After birth HSV can also be spread to an infant if someone kisses the baby while they have an active cold sore.
Herpes in an infant can be very detrimental. The child can become extremely ill, causing eye or throat infections, damage to the central nervous system, mental retardation and even death.
By the time a baby is around six months old, their immune system is better able to cope with exposure to the herpes virus and are at less risk.
If you have an outbreak of genital herpes, be highly conscious of your hygiene and physical interactions with the child. Be sure to wash your hands before touching the baby to avoid any possibilities of the virus becoming exposed to them.
As long as the parent is highly aware and cautious that the infected area does not come into direct contact with the child there is no particular risk in:
- Holding the baby
- Having the baby in bed with you and being intimate with the child.
Genital herpes, in either parent, does not generally affect children and there is little risk of transmission so long as normal hygiene and herpes prevention methods are practised. If a child shows signs of herpes in the genital region however, this is a serious case and is most definitely an indication of sexual abuse.
Initial exposure to HSV in babies and young children, after being kissed by someone with a cold sore, can cause gingivostomatitis, an infection of the mouth and gums which goes largely unrecognized and untreated in most cases. Gingivostomatitis usually appears as infected ulcer-like sores in the mouth and gums and is a response by the child’s body from the exposure to the herpes virus.

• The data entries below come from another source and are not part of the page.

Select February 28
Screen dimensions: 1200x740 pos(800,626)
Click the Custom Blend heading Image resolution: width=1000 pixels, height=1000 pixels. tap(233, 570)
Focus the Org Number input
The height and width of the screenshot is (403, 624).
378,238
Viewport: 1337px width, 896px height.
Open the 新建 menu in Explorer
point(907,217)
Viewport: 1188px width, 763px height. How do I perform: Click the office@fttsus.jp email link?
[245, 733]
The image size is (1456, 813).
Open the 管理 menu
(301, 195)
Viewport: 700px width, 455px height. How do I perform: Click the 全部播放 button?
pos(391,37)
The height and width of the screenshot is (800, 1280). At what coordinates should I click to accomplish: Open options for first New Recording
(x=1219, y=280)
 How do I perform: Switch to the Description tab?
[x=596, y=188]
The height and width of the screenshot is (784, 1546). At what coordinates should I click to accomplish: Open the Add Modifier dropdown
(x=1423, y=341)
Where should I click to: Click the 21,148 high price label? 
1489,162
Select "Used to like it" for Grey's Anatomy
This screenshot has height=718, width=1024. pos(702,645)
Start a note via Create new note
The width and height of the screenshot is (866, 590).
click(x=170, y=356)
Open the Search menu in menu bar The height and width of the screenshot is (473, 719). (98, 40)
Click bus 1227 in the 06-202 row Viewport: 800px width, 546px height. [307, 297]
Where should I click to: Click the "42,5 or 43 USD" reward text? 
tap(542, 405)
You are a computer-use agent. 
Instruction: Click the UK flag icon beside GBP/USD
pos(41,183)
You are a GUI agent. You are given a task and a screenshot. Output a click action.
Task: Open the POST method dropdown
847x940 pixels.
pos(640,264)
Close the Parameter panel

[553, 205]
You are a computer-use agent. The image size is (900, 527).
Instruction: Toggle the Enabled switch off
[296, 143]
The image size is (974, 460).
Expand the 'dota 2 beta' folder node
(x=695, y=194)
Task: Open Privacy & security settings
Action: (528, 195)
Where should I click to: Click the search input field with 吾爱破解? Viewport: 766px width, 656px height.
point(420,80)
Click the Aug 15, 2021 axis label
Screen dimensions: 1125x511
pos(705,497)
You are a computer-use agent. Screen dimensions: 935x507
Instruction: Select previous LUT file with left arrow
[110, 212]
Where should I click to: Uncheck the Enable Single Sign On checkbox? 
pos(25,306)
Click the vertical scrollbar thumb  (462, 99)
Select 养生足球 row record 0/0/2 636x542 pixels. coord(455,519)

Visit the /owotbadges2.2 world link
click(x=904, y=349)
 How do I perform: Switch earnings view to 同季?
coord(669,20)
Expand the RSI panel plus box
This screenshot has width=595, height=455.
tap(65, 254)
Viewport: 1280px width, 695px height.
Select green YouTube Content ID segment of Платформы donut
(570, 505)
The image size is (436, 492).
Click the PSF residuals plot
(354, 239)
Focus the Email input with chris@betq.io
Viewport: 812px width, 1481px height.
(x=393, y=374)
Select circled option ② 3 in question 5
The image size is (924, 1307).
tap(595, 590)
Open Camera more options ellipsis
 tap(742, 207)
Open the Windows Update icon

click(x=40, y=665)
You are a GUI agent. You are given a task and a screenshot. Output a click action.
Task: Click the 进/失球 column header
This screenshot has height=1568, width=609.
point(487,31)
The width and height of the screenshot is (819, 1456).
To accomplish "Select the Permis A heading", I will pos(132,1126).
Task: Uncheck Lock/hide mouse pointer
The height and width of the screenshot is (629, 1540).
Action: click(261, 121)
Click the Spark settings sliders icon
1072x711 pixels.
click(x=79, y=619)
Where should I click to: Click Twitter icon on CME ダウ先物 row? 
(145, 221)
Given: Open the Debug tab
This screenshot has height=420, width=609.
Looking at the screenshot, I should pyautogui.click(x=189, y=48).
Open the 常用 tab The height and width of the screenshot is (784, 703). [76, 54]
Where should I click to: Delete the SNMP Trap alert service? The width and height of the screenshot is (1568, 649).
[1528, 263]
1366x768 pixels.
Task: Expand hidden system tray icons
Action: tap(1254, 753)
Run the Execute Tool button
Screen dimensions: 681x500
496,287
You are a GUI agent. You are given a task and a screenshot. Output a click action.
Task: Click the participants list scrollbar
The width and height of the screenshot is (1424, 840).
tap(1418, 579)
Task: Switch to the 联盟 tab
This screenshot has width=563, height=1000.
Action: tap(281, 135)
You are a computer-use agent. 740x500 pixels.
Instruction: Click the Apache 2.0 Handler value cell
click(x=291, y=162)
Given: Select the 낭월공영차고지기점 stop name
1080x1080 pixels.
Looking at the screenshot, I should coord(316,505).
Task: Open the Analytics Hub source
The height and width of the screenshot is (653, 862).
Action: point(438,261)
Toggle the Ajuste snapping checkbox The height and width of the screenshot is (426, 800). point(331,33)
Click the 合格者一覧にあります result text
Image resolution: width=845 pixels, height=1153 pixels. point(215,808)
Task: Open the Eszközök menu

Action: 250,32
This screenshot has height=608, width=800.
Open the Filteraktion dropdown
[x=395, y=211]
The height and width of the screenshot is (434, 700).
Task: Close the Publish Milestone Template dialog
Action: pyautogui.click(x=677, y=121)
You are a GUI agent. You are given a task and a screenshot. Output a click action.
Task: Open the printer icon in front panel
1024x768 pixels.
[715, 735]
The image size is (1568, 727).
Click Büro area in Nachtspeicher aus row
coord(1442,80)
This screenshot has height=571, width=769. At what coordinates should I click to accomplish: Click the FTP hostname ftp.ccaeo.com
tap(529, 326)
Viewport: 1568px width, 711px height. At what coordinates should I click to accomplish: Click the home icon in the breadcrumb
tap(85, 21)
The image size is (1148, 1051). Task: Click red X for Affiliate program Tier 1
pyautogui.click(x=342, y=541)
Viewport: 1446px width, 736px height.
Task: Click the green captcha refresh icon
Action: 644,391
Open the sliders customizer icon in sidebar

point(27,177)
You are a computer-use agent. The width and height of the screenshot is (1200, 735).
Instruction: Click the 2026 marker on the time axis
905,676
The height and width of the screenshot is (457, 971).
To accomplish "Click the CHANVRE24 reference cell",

Symptoms, such as blisters, pimples and sores on the body, can be indicative of herpes. Other symptoms, such as lethargy, poor feeding, irritability, or fever can be caused from a herpes infection but all of these symptoms can also stem from any number of minor health problems not related to HSV. For this reason it is crucial that a profession evaluation and diagnosis is made, preferably through a thorough blood test.
If the baby is not behaving well, is feverish, irritable, and has blisters, do not delay in seeing a health care practitioner and initiating treatment for the cause. At the sign of these symptoms it is of great importance to take the child to your pediatrician immediately, instead of waiting to see whether the situation will improve.